Beneteau 393 | Cruising World

Beneteau 393

With good looks and beam carried aft, the Beneteau 393 offers speed, comfort, and value aplenty

Perhaps one of the most delightful things about owning a boat is setting out on a breezy afternoon with only vague ideas of where you might want to go. You’re simply getting away for a while, and if you can do it with a touch of speed and excitement, well, that would be nice, too.

The Beneteau 393 is meant for just such days.

A scaled-down version of the 473, which won the award for the Best Production Cruiser Over $200,000 in Cruising World’s 2001 Boat of the Year competition, this is the first completely new model to be built at Beneteau’s recently expanded facility in Marion, South Carolina.
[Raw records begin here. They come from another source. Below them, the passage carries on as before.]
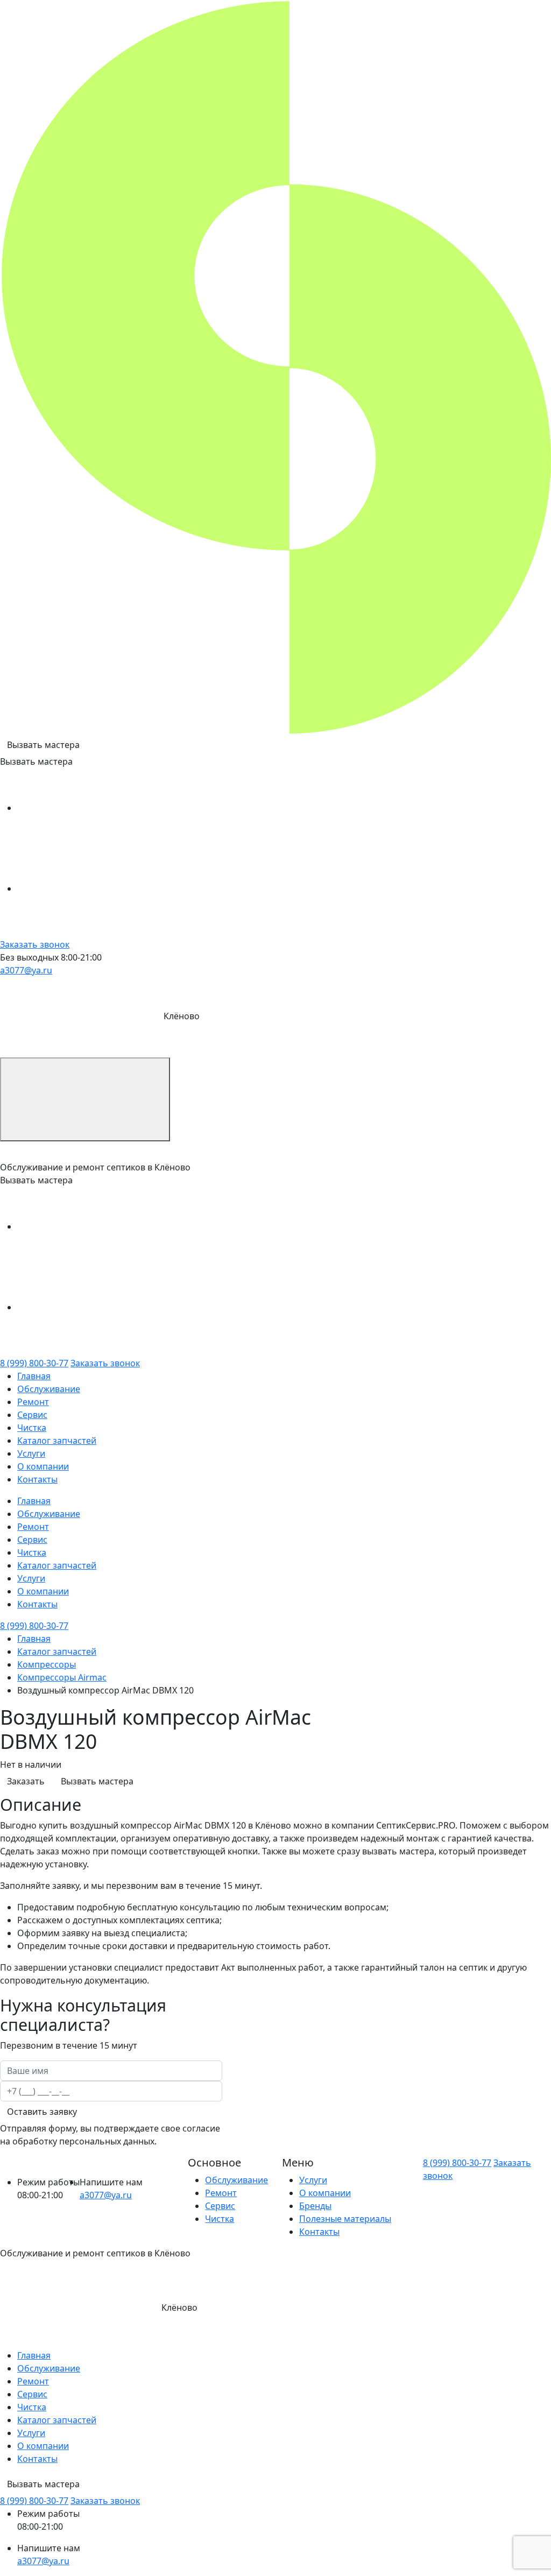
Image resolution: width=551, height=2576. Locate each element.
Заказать (26, 1781)
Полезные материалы (345, 2219)
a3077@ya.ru (26, 970)
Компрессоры (46, 1664)
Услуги (31, 1453)
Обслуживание (48, 1389)
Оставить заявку (42, 2112)
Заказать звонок (34, 944)
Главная (34, 1376)
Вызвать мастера (43, 745)
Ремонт (33, 1402)
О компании (43, 1466)
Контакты (37, 1479)
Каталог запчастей (56, 1440)
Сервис (32, 1415)
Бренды (315, 2206)
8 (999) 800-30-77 (34, 1363)
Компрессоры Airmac (62, 1677)
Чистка (31, 1428)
The choice of interiors suits different tastes. The two-cabin version, which we sailed, is the most practical for cruising. It features a large athwartship double berth tucked to starboard under the cockpit, a U-shaped galley to port, a navigation station to starboard, and, forward of that, a large bar and cabinet. A novel departure from the expected settee, the cabinet yields additional room for storage, but it occupies space in the saloon that might otherwise have served as a sea berth.

In the three-cabin layout, two fore-and-aft double berths stretch under the cockpit, the navigation station sits to port, and a fore-and-aft galley replaces the two-cabin version’s bar and cabinet.

Both layouts feature a head and shower forward of a roomy double berth, a second head and shower aft, and seating for eight at a U-shaped dinette with an inboard bench. The ports and hatches offer excellent ventilation, although a pair of cowl vents would be welcome for wet passages. Three acrylic windows in the cabin top and six deadlights brighten the cherry-stained interior.

We sailed the boat in 17 knots of gusty, southwesterly wind on Narragansett Bay. Whitecaps and a rolling ocean swell greeted us off Castle Hill when we cleared the entrance to the bay. Hard on the wind, we were punching through the steep, tide-opposed waves at about 6.5 knots, yet the cockpit stayed surprisingly dry even without a dodger, which the boat is well set up to accommodate. The molded cabin liner and bulkheads bonded to the hull on all sides provided ample structural support. The hull shape, a fairly fine entry at the bow with a broad flat section aft, made reaching a blast.

The long genoa track and the traveler across the cabin top allow for precise sail trimming, with all lines led aft. Single-line reefing was quick and easy. The cockpit’s T-shaped layout makes it easy to scoot around the wheel and, at rest, offers enough room to host a small village for dinner, with a foldout table at the binnacle to spread the fare. One thing I’d like to see in the cockpit is a foot brace along the centerline to make a windward seat more comfortable when beating. The boat handled exceptionally under power (a 40-horsepower Westerbeke), allowing for easy maneuvering in and out of the slip, despite the gusty winds in the harbor.

The biggest attraction of Beneteau is value. The company’s streamlined production process makes for a very competitively priced 39-footer: $138,000 for the boat we sailed, which came with an electronics package. Not a bad deal for something you can’t really put a price on: a windy day, a new boat, and no particular place to go.

Darrell Nicholson is a CW associate editor who spent 10 years sailing the Caribbean and Pacific aboard his own 32-footer.